Welcome to a series of stories that basically make up my autobiography. It’s not entirely thorough, but I’ll do the best I can with the memories locked away inside my head. Could be therapeutic for me. Could be humorous for you. Either way, enjoy…
Previously on Life Story… My dad had quadruple bypass surgery during my senior year of high school. He pulled through okay, but it changed our lives forever.
It’s been two years since I’ve written one of these Life Story posts. Honestly, I’m not sure why. It’s not as if my life ended with high school. In fact, I would argue, that’s when my life really began.
I’ve made it no secret that I never cared much for high school. I didn’t hate it. But I definitely didn’t like it. I didn’t enjoy my four years at Patrick Henry. Moments, sure… but overall, not so much.
College… That was a very different story.
I was pretty indecisive about college for most of high school. In fact, I’m not sure I ever gave college much thought when I was growing up. I mean, I assumed I would go to college. It was the logical next step once I finished high school. But where?
I know there are a lot of kids… maybe even a lot of families… who have a good idea about where they want to go to college from a young age. I wasn’t a legacy or anything. Dad didn’t go to college.
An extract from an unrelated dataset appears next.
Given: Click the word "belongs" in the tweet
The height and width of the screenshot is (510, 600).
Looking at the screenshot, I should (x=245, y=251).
Mom went to the local community college, though I don’t remember if she finished her associates degree. So neither of my parents pushed me to go to “their” school.
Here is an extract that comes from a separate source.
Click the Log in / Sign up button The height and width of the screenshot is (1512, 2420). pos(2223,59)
Though, if I’d been smart from a financial point of view, I’d have gone the community college route for my first two years. But that’s not something I considered.
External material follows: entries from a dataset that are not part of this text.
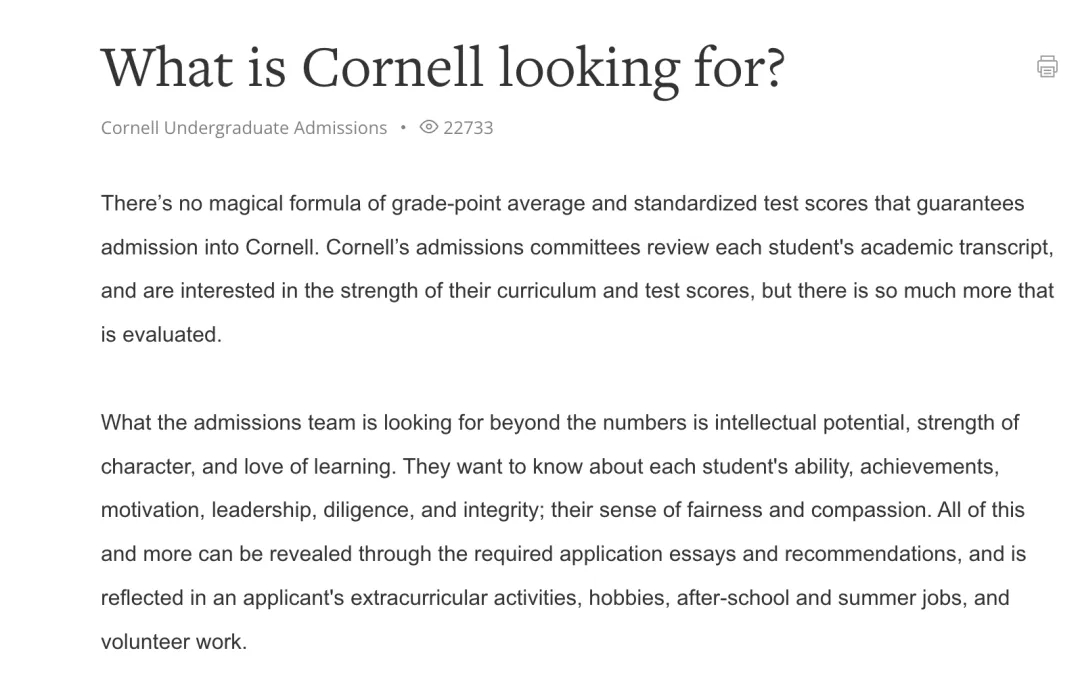
Task: Click the text 'is evaluated.'
Action: [x=160, y=335]
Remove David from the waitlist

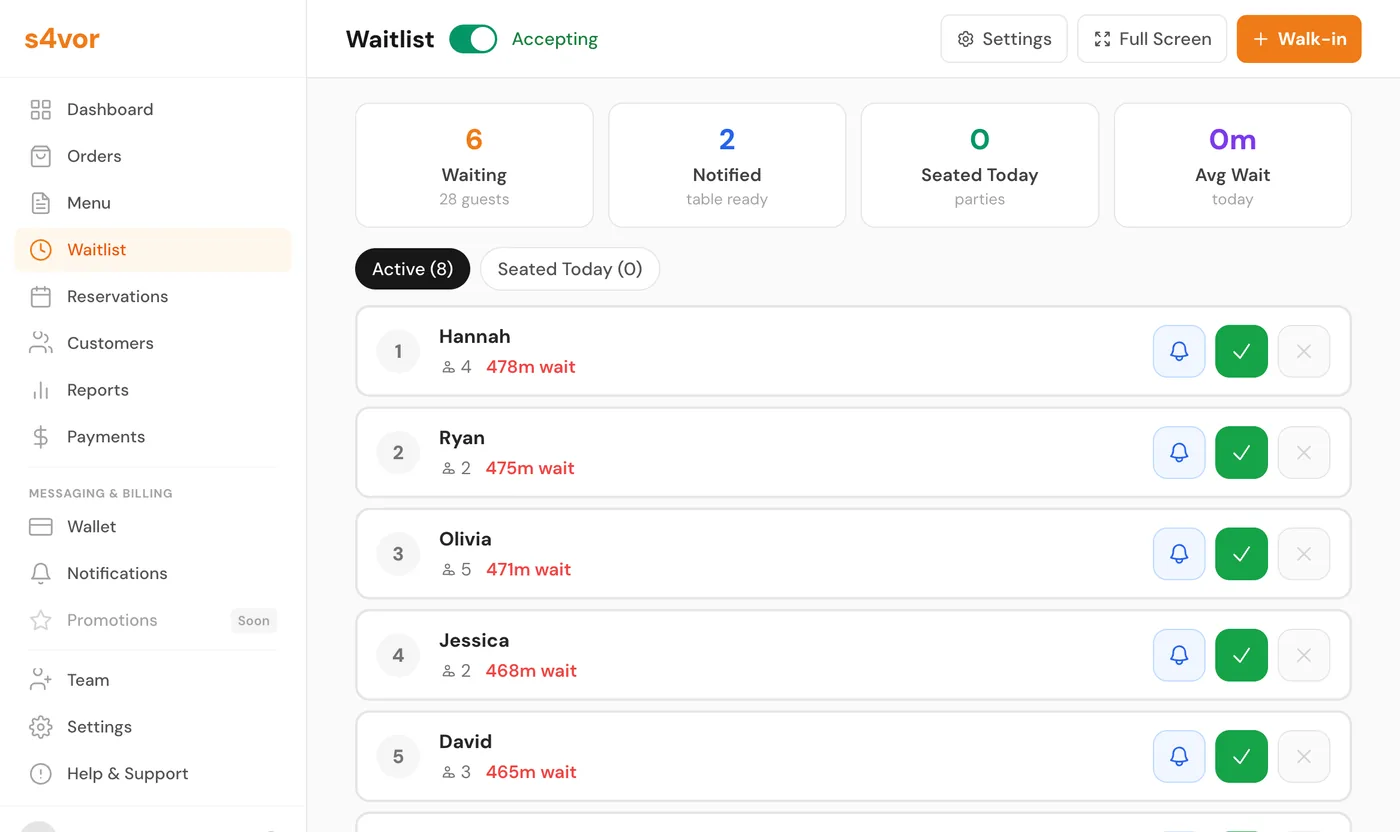(1303, 756)
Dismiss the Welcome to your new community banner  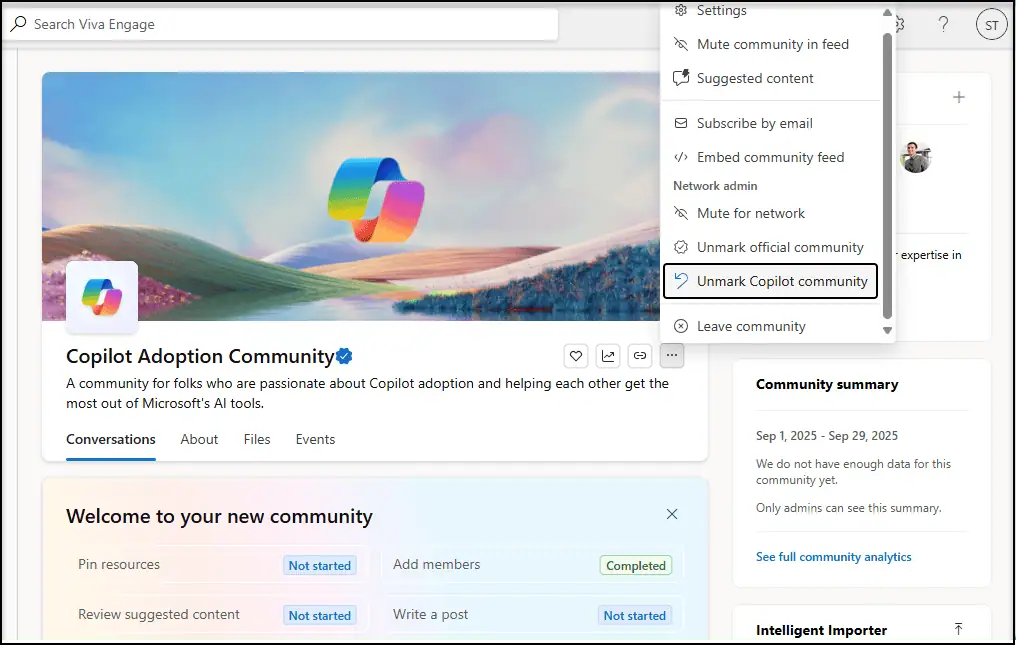click(x=672, y=514)
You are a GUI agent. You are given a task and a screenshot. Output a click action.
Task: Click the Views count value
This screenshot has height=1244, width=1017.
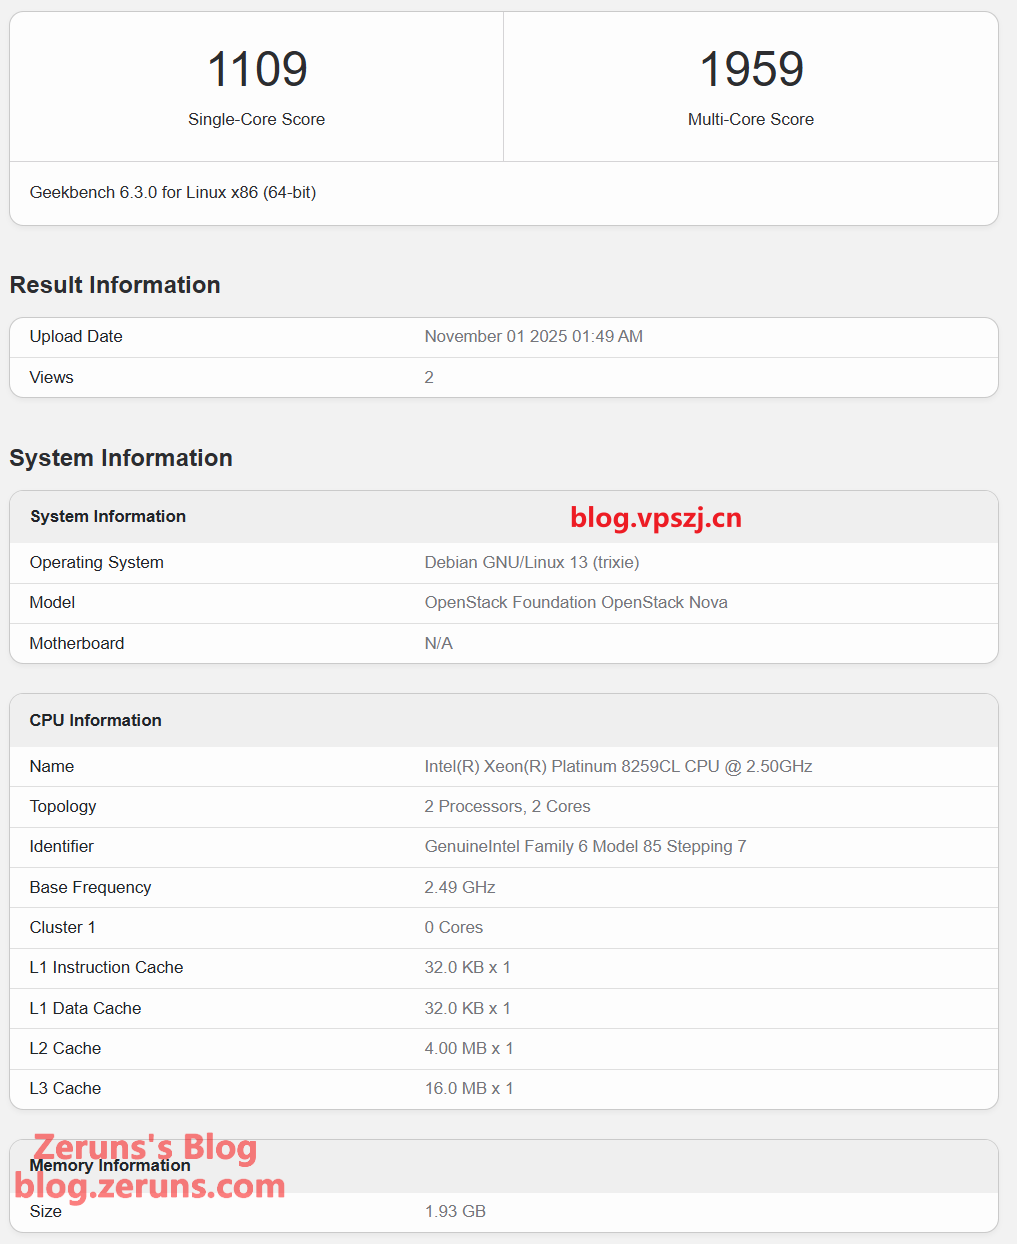[429, 377]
For a while, I think I considered Radford University to be my most logical choice. It was out of town, but only by about an hour. So it was still local. Sure, Virginia Tech was just as local, but for whatever reason, Tech was never on my radar. I really don’t know why.
Radford made sense, though. I knew it had a reputation as a party school. But that’s not why I was interested. If that comes as a shock to you, then you should probably go back and read all the previous Life Story posts. Because that’s just not the kind of person I was. And I didn’t intend to go to college just to become some kind of rebellious cliche.
And then I was introduced to Bluefield College. During the summer year after my junior year of high school, I participated in a mission trip with my youth group. We traveled down to far away Danville, Virginia to take part in Impact Virginia, which put together groups of students who worked on the houses of those in need. My group put on a new roof, retiled a kitchen floor, built an outdoor staircase… we did a lot.
Sidebar… This trip was where I first heard one of my favorite jokes. One of the other kids in my work group shared it in the van one very warm afternoon. “How do you fit an elephant into a Safeway shopping cart? You take the F out of Safe and Way…” If you figure out why it’s funny, let me know in the comments.
Anyway, I tell you about that mission trip because that’s where Bluefield College became a school that I was interested in. The youth minister in the church where I grew up was an alum of Bluefield. But I never really gave that much thought. It wasn’t until I met a current student of Bluefield that I became interested in the school.
One of the students on the worship team for Impact Virginia was a sophomore at Bluefield. And he had great things to say about the small college in Bluefield, Virginia.
Early in my senior year, my youth minister offered to take me to Bluefield so I could take the tour and really get to know the campus. It’s not a large campus, so it took all of an afternoon to really get to know the place.
But I really liked it. And it wasn’t long after that visit that I decided Bluefield was where I wanted to go to college.
Being a private college, I really had no clue how I would afford it. My parents weren’t wealthy, so there wasn’t much to go around when it came to educational savings. But even if I’d gone to a state school, money would have still been an issue. To say I racked up some hefty student loans would be an understatement. But that’s life, right?